Following this week’s market turmoil gold could be set to rally significantly as a number of economic factors come into play for investors
Following this week’s market turmoil, gold hit a nine week price high yesterday, moving strongly past the $1,200 mark, reaching almost $1,228 before coming back down below $1,220. Further strengthening of the gold price is forecast as investors predict an end to the equity boom. “There was no sign that markets were beginning to worry until 24 hours ago,” said the World Gold Council’s chief market strategist John Reade yesterday at a London Metals’ Exchange (LME) focus seminar.
Since Wednesday stock markets around the world have taken a hit, the S&P 500 and the Dow Jones were both down more than 2%, while the FTSE 100 fell 1.9%. A slight rally in Asian markets this morning came after the Shanghai composite fell 5.2%, to its lowest level since 2014.
Such an adjustment is seen as a reaction to the Federal Reserve’s creeping interest rates, warnings from the IMF over global debt and a sense among investors that such a long equity bull run must be coming to an end. “This could well be the change everybody has been waiting for,” one London trader told Glint Perspectives.
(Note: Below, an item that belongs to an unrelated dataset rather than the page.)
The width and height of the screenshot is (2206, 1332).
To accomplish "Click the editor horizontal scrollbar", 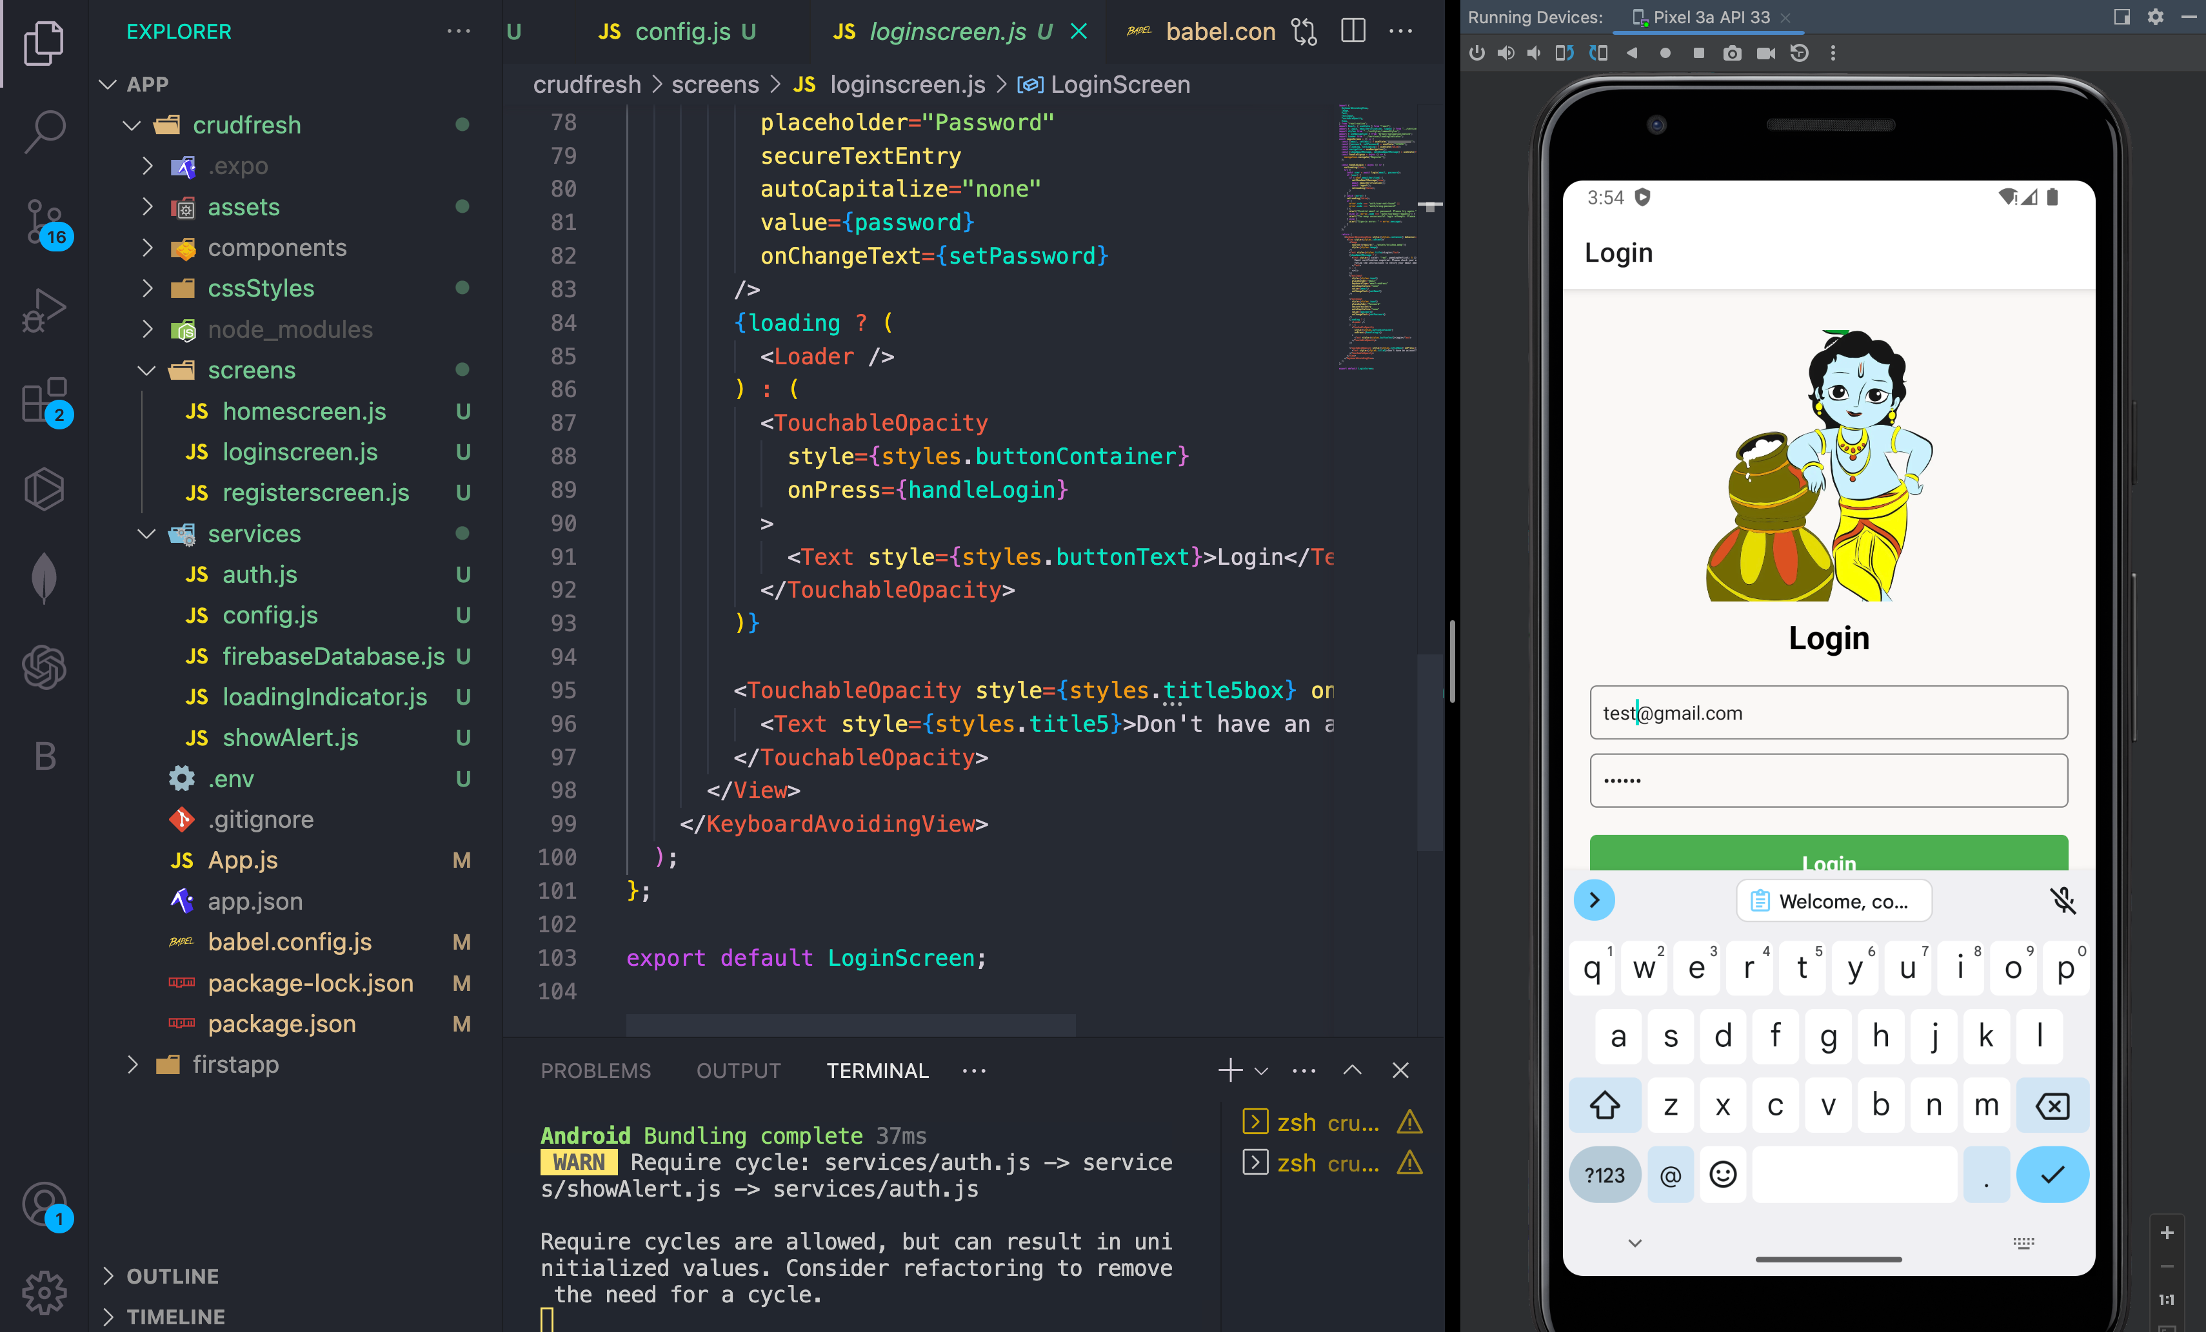I will (851, 1025).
In addition to this, the bond markets now appear to be harbouring risk as yields on US 10-year treasury loans rise above the 3% mark, typically seen as a cause for concern among investors. High levels of government debt in the US also remain a cause for concern.
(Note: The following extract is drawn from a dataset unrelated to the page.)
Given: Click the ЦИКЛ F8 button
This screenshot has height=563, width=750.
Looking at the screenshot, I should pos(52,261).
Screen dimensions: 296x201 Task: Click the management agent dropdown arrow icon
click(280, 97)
Having pointed to the inverse relationship gold has to the strength of the US dollar, Reade noted there are possibly early signs of stress coming through the US financial assets. “For gold, that’s really important because when that happens we don’t particularly care about the strength of the US dollar; we don’t particularly care about where interest rates are going. When people start to buy gold because they’re concerned about financial stability then all bets are off.”
Reade went on to say he saw an end to the equity and bond bull run shaping a more serious downturn: “Face it, the US will go into recession. We see recessions after a number of years of growth and we’ve seen a number of years of growth. The long-term prospects of gold as a financial asset, in particularly compared to other financial assets, look quite encouraging.”
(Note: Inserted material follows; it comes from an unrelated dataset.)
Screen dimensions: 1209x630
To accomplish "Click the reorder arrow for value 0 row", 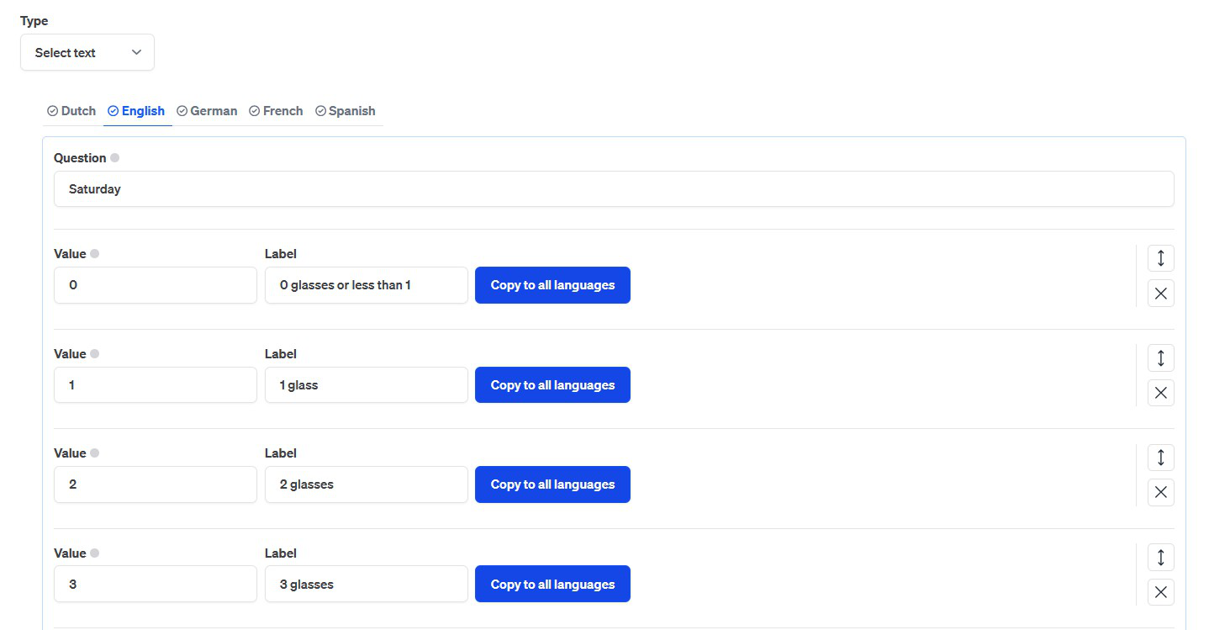I will coord(1160,258).
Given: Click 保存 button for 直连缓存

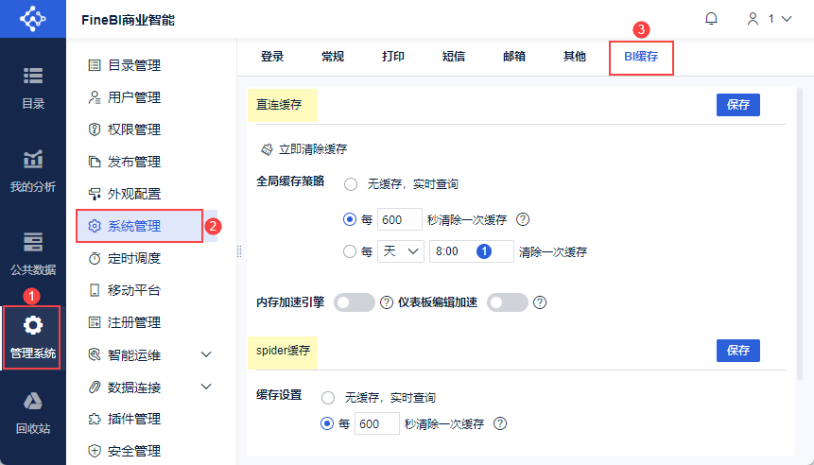Looking at the screenshot, I should coord(737,105).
Reade’s words were echoed by Rhona O’Connell Thomson Reuters’ head of Metals Research & Forecasts, who said she saw the argument for gold as supported on both sides. “There are two ways at looking at gold as an investment,” she said, identifying capital investment and risk diversification.
“A lot of people are disinterested in gold because [equity] markets are strong, it’s highly arguably that that is when you should be interested in it because technically it is undervalued. Equally, if you’re looking at gold as a risk diversifier then its price doesn’t matter a jot.”
“Under those two arguments, I would say now would be the right time to be looking at [gold] seriously.”